It’s rare that a game doesn’t fit neatly into a genre these days. First person shooters. Real time strategy. Beat ’em ups. You know what I mean. But Heavy Rain is, at least in my experience, pretty much a one off. A sort of interactive noir psycho-murder thriller, relatively light on the interaction in some ways, but heavy on plot, tension and drama. Perhaps to some degree it’s the inheritor of that old point-and-click tradition, but the quality of characterisation and atmosphere, along with peculiarities of its gameplay (particularly that you never save, you just have to go wherever your decisions and mistakes take you), make it unlike anything I’ve ever played. Whether it will prove to be an influential milestone or a curious dead-end remains to be seen. Perhaps a bit of both, but I actually really enjoyed the experience.
So, the origami killer is drowning little boys in a rain drenched unidentified US city and you, in the four guises of a bereaved father, dishevelled PI, addict FBI profiler, and spunky journalist, must bring him to book before he kills again. Simple. Actual gameplay is achieved by wandering around various meticulously detailed locations and performing tasks using combinations of timed motions and button presses. Which is a little tedious to begin with as you struggle to brush your teeth, wee, and perform other household chores, but soon becomes quite mesmeric, and eventually as you survey crime scenes, battle hoodlums, and struggle with windows in burning buildings, really quite tense. The level of detail on the characters, not necessarily in pure graphics but in the tics of voice and motion, and the way in which you’re involved with quite banal aspects of their lives makes for strangely compelling gameplay. Or perhaps viewing, since it feels more like a film than a game at times. You feel like you know these people and as a result you root for them, fear for them.
Much has been said of the game’s supposed fluidity – that it will take radically different courses depending on your choices, no two games alike and etc. It’s something I’ve heard a lot before about various games, and have to say I’ve nearly always been disappointed in that regard. I can’t really speak to how meaningful that is in Heavy Rain, since I’ve only played it through the once, by all accounts the variations are reasonably limited for most of the plot, then get pretty intense. Central characters can die and there’s a huge range of endings. Whether characters would have survived however good my button mashing was, I don’t know, but certainly the sense the game created that there was real jeopardy was powerful. A truly new experience to realise that you can’t just nip back to your save game and get it right second time round. A couple of times, as I held a gun on one person or another, the option to press the R1 button vibrating beside my itchy trigger finger, I really wasn’t sure what to do, and that has to be a good thing. It’s a reasonably short game – took me about fifteen hours to run through, I think – but the level of drama is hard to match.

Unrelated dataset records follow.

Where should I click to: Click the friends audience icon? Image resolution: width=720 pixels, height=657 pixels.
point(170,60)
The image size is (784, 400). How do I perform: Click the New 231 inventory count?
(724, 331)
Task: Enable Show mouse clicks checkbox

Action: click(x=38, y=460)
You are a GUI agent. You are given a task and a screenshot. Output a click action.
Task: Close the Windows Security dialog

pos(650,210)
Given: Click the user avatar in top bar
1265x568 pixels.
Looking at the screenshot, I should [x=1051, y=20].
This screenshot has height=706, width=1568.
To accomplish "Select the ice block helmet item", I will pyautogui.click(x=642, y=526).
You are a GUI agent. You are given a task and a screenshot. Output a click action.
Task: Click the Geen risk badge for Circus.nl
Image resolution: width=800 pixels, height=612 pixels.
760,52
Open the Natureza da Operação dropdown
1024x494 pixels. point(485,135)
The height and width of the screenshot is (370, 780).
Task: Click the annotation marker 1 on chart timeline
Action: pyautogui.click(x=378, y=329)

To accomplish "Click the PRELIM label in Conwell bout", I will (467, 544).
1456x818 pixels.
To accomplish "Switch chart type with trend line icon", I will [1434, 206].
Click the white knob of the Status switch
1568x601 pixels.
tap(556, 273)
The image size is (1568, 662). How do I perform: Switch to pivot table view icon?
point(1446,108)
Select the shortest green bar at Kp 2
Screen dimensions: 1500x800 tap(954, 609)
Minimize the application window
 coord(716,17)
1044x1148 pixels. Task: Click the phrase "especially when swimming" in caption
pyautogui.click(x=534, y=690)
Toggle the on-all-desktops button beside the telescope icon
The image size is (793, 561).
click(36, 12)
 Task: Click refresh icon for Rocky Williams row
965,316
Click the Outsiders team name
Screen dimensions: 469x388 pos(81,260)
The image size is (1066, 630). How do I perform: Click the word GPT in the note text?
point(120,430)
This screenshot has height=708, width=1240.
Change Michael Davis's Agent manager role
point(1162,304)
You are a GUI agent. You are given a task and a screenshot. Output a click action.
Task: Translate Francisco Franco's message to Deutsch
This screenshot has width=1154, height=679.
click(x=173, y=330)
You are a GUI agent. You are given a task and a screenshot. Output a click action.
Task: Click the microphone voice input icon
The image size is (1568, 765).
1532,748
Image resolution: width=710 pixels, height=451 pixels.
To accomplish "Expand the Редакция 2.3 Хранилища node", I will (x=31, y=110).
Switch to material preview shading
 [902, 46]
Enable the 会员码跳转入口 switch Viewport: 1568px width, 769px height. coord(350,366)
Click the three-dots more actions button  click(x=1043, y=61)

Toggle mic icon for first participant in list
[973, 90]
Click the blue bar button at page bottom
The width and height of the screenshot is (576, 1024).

Now certainly it’s not perfect. The early sections dragged a little. The button pressing doesn’t always really match what’s going on in any particularly intuitive way, and the six-axis stuff (where you shake the controller itself around in the manner of a wii remote) is pretty ropey on PS3. Sometimes while plodding about the locations looking for the next clue or cupboard to open you’d become intensely aware the options were actually painfully limited. The faces were good on the whole, but not quite up to, say, Uncharted 2 standards. The mouths especially were odd, occasionally at times of high emotion I felt like I was watching one of those comedy sketches where an impressionist’s mouth is keyed amusingly over a photo. Some scenes were a little incongruous – a sudden lurid shoot-out when up to that point things had all been admirably understated grated in particular. And love seemed to blossom out of pretty much nowhere. Hello, let me bind your wound, I love you. But in general the plotting and characterisation was admirably convincing. It felt like a mature game, not just ’cause it had, you know, blood and boobs, but because the dialogue, the themes, the plotting, were grown up. Were realistic. When it all came together, accompanied by a brilliant score, it had some seriously good moments, and overall you’ve got to applaud the adventure, guts, and innovation of the developers. Because there aren’t anywhere near enough unique games out there.